One area of our otherwise fairly upbeat conversation caused him to shake his head, roll his eyes, and grimace.
My question was, “what happens to materials prices if and when border tariffs and other protectionist trade policies start to kick in?”
He hardly wanted to think about the consequences.
A timely analysis showed up here in the Harvard Business Review, looking at “Rethinking Your Supply Chain in an Era of Protectionism,” by Boston Consulting Group executives Justin Rose and Martin Reeves. The authors explore two very strong motivations for manufacturers to look at new strategic sourcing. One is that the East Asia panacea, whereby companies leveraged “labor-arbitrage” and burgeoning middle-class economic growth to reduce costs, has inflected, and will start declining. The other, our current administration’s oppositional stance on expanding global interdependent trade deals.
Rose and Reeve see tipping point shifts on international sourcing trends suddenly spiking up as robotics, automation, and machine learning kick into gear among building materials supply chain players, reducing the costs domestically, and eliminating shipping, taxes, and tariffs.
Equally important, they view “a shift toward protectionism” as a game-changer. They write:
Exhibits A and B are the United Kingdom’s vote to exit the Europe Union and Donald Trump’s victory in the U.S. presidential election. But there may be more to come. All this adds up to an unprecedented level of uncertainty about trade policies and their effect. Take the idea of a U.S. border tax, which President Trump has floated. Such a policy alone could have a major impact on companies operating in the United States. Some retailers that are big importers could see their net profits plummet by almost 80%, while exporters of manufactured goods could see their net profits soar by 50% or more (see these exhibits). Yet whether and how such a policy will be implemented remains uncertain; so does its impact on exchange rates and a large number of other policies that could influence trade economics.
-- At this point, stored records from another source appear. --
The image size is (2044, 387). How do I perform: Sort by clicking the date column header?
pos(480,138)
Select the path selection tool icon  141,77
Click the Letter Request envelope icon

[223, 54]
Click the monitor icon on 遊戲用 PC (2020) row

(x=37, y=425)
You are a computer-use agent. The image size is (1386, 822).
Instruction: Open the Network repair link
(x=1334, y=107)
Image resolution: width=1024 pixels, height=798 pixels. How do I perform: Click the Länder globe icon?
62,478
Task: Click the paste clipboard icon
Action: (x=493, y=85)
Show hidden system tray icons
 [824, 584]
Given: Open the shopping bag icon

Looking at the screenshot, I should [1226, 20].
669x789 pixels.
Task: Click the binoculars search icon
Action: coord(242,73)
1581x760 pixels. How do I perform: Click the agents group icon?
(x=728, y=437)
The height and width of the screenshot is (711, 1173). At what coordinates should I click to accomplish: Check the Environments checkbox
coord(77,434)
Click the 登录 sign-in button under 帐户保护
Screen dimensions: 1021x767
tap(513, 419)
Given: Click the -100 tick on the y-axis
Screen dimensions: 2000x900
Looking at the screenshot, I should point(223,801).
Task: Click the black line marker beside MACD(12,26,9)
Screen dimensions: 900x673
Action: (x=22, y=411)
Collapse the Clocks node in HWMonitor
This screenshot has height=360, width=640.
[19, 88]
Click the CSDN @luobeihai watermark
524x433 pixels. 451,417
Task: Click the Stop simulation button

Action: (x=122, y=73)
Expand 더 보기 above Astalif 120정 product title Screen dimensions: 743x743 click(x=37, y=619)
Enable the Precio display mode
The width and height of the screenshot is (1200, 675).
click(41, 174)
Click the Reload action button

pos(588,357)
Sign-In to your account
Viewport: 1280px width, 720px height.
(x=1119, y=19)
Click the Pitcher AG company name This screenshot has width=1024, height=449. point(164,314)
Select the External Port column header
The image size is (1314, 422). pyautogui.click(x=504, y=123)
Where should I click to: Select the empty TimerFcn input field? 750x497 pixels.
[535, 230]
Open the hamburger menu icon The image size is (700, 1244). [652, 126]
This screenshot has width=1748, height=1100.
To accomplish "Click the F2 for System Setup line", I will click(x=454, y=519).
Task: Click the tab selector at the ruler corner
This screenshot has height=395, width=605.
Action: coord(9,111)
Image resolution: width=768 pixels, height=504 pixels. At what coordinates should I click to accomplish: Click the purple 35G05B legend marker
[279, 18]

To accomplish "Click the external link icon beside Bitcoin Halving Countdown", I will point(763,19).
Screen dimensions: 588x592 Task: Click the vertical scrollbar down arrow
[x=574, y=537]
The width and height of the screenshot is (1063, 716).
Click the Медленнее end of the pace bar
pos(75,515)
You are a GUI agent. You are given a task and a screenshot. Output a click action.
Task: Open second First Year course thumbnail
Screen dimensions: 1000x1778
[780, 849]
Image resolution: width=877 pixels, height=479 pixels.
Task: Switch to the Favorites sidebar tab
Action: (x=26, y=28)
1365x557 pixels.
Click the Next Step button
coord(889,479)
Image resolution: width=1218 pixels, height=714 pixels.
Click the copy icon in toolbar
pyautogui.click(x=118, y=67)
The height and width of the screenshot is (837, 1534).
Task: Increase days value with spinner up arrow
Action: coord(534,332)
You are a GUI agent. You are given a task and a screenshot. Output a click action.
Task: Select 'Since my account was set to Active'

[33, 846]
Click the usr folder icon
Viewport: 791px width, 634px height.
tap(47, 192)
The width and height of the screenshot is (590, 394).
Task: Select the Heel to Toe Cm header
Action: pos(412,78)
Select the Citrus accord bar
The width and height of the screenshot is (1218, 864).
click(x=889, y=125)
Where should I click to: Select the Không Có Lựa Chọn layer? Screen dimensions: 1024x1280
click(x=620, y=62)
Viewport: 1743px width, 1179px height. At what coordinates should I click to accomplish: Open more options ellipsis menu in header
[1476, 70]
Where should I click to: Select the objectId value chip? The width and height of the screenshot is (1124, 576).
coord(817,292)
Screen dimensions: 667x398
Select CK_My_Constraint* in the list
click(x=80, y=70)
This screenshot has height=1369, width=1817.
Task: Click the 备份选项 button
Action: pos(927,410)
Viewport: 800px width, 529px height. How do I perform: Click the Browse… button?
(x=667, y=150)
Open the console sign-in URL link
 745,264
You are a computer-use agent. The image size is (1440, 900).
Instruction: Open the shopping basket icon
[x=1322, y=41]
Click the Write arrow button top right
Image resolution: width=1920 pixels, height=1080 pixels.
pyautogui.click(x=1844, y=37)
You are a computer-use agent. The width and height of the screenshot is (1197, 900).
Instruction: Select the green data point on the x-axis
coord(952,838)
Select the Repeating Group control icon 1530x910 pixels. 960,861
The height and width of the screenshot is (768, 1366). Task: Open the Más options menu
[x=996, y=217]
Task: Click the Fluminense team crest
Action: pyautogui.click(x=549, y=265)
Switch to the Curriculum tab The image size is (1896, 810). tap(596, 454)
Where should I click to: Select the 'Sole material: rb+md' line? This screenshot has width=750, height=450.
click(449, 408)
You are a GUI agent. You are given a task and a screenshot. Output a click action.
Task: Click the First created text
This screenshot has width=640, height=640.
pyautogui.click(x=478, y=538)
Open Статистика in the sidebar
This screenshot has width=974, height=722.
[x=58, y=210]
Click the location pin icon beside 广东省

Who’ll pay if builders’ prices on input costs soar due to border taxes and tariffs?
That’s why our guest this week was unhappy at the thought of such a scenario.
Amid the uncertainty, builders had better join their manufacturer compadres in taking every measure possible to secure their supply chains in the event of dislocation in the months to come. Here’s the low-down from Rose and Reeves:
- Evaluate your existing and future customer footprint and map it against your existing manufacturing and supply chain capabilities.
- Analyze the total costs of supply for each alternative location.
- Explore advanced manufacturing technologies and possibilities, especially flexible robotics and automation and understand how these change the equation.
- Proactively try to rebuild your atrophied supply-chain ecosystems, if possible in conjunction with similar manufacturers and large customers.
- Engineer your supply chains to be resilient to further shifts and instabilities in trade policies and exchange rates.
Good advice for whatever the nearer term outcomes are on the policy front.